The Douay-Rheims Bible, also known as the Rheims-Douai Bible or Douai Bible and abbreviated as D-R, is a translation of the Bible from the Latin Vulgate into English. The Holy Bible, faithfully translated into English out of the authentic Latin. Diligently conferred with the Hebrew, Greek and other Editions. The New Testament was published in one volume with extensive commentary and notes in 1582. The Old Testament followed nearly thirty years later in two volumes; the first volume (Genesis to Job) in 1609, the second (Psalms to 2 Machabees plus the apocrypha of the Clementine Vulgate) in 1610. The purpose of the version, both the text and notes, was to uphold Catholic tradition in the face of the Protestant Reformation which was heavily influencing England. As such it was an impressive effort by English Catholics to support the Counter-Reformation. This was the time when Henri IV would bring to an end the Wars of Religion in France. see «Edict of Nantes»

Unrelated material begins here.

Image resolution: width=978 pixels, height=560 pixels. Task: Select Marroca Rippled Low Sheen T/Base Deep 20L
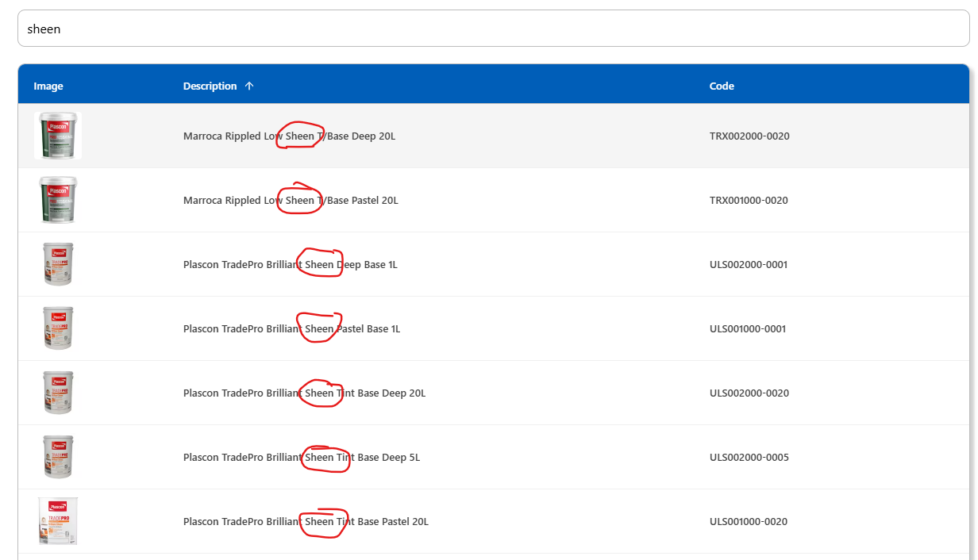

The center of English Catholicism was the English College at Douai (in NW France almost on Belgium border today, just east of Lens) founded (in 1568) by William Allen, formerly of Queen's College, Oxford, and Canon of York, and subsequently cardinal, for the purpose of training priests to convert the English again to Catholicism. And it was here where the Catholic translation of the Bible into English was produced. A run of a few hundred or more of the New Testament, in quarto form (not large folio), was published in the last months of 1582 (Herbert #177), during a temporary migration of the college to Rheims; consequently, it has been commonly known as the Rheims New Testament. It deserves mention in the history of the English Bible because the Rheims New Testament was one of the versions consulted by the translators of the King James Version (the Authorized Version). A number of the latinisms of the Douay-Rheims, through their use in the King James Bible, have entered standard literary English. http://en.wikipedia.org/wiki/Douai_Bible

Northeast of Reims, close by the border with Belgium is Sedan. It was there on September 1, 1870 that the Prussian army crushed French forces under Marshal MacMahon at Sedan (Champagne-Ardennes), the last battle of the Franco-Prussian War. Encircled, Napoleon III was captured on the next day (etiez-vous à Sedan?). How important was this second day? It was an unofficial holiday in Germany until 1919. It caused the collapse of the monarchy in France (Second Empire). The Germans would end up seizing French territory, thus setting the stage for the Great War. The German defeat in this next European-wide War (now called World War I) would in turn, set in motion a series of events leading to yet another great global conflict in 21 years. Interestingly, during World War II the German troops first invaded neutral Belgium and crossed the Meuse River in Sedan. This allowed them to bypass the French fortification system, the Maginot Line (May 14, 1940).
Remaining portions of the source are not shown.